Les membres du camp présidentiel brandissent eux toujours l'idée de circonstances exceptionnelles pour rapporter un semblant de vérité aux sénégalais par rapport aux modifications constatées à la vielle du scrutin au mépris de la valeur juridique. C'est pourquoi la Ligue Populaire Sénégalaise dénonce avec la dernière énergie ce coup de force du gouvernement et entend s'ériger en défenseur du peuple à travers des marches de sensibilisation prochaines et de débat au sein des groupes. Nous pensons que l'avis délivré par le Conseil Constitutionnel ne s'appuie sur aucun fondement juridique valable. Nous rappelons, contrairement aux propos des juges, que les populations sénégalaises se sont toujours inscrits massivement sur les listes électorales sans que cela induit à des mesures dérogatoires en l'espèce. Au regard de l'augmentation d'inscrits aux législatives de 2007, le Conseil Constitutionnel était-il en droit de parler d'inscriptions massives en l'espèce ? Nous imputons fermement toutes ces anomalies à l'Etat et à son ministère de l'intérieur, qui devaient naturellement prendre toutes les dispositions nécessaires pour assurer des élections transparentes et libres. Par conséquent, l'argumentaire des " sept sages " du Conseil Constitutionnel nous paraît invraisemblable et demeure irrecevable.
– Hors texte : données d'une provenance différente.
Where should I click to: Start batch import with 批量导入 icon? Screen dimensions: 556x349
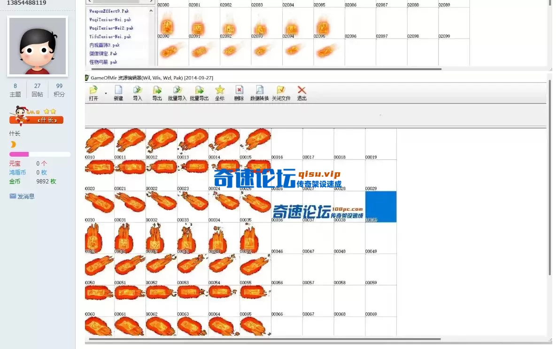(178, 92)
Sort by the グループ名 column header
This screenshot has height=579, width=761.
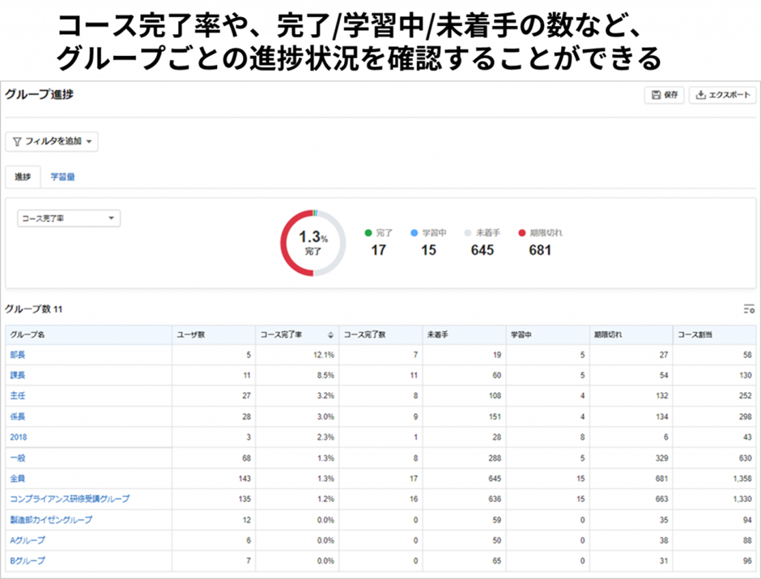click(28, 335)
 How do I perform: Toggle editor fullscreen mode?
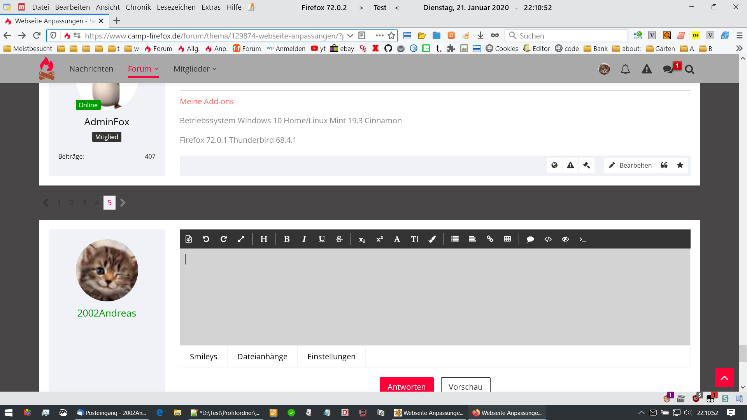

La LPS n'entend pour autant apporter son soutien à aucune de ces forces politiques que nous qualifions toutes de partis neoliberaux sous la tutelle d'un capitalisme sauvage, comme en témoignent leurs discours de campagne et la manière dont l'argent est distribué à gauche et à droite lors des meetings politiques. La précipitation au sommet de l'Etat n'augure en aucun cas des lendemains meilleurs pour la démocratie sénégalaise. Et il est inacceptable de constater d'ailleurs qu'en Afrique les résultats provisoires sont toujours définitifs, malgré les recours auprès du Conseil Constitutionnel. Des le lendemain du scrutin, la commission nationale de recensement des votes, présidée par le président de la Cour d'appel, Demba Kandji, s'est précipité pour annoncer les résultats provisoires de ces mêmes élections. Sur un nombre d'inscrits de 6 214 446, il y a 3 328 325 votants pour 27 351 bulletins nuls. Soit 3 300 974 bulletins valablement exprimés. En dépit du comptage des votes, dans la capitale Dakar, la bataille entre l'opposition et le pouvoir s'est révélé tres rude, occasionnant ainsi des contestations de part et d'autre. Aujourd'hui, toutes les coalitions de partis politiques sont à couteaux tirés et fustigent à leur manière le processus électoral devant les journalistes, malgré le rappel des missions d'observation, y compris celles de l'Union Africaine, avec à sa tête l'ancienne chef d'État de la Centrafrique, Madame Catherine Samba panza, sur le fait que le scrutin était entaché d'irrégularité et de sabotage dans certaines zones comme la ville de Touba (grande ville religieuse). C'est la majorité présidentielle qui remporte les élections avec au total 125 sièges sur 165 dont 97 pour le parti au pouvoir, l'APR. Les autres alliés vont se partager les autres sièges de députés restant (les 28 sièges). Le parti socialiste ( de l'ancien président Abdoulaye Diouf, soutien du régime en dépit des voix dissonantes du maire de Dakar ) n'aura que 15 députés, l'Alliance des forces du progrès (l'AFP, parti de l'actuel président de l'Assemblée nationale) 6 parlementaires, 2 pour la Ligue
démocratique d' Abdoulaye Bathily, candidat malheureux des récentes élections de la Commission de l'Union africaine etc.. À partir de ce schéma politique il est difficile d'entrevoir une Assemblée nationale du peuple et pour le peuple.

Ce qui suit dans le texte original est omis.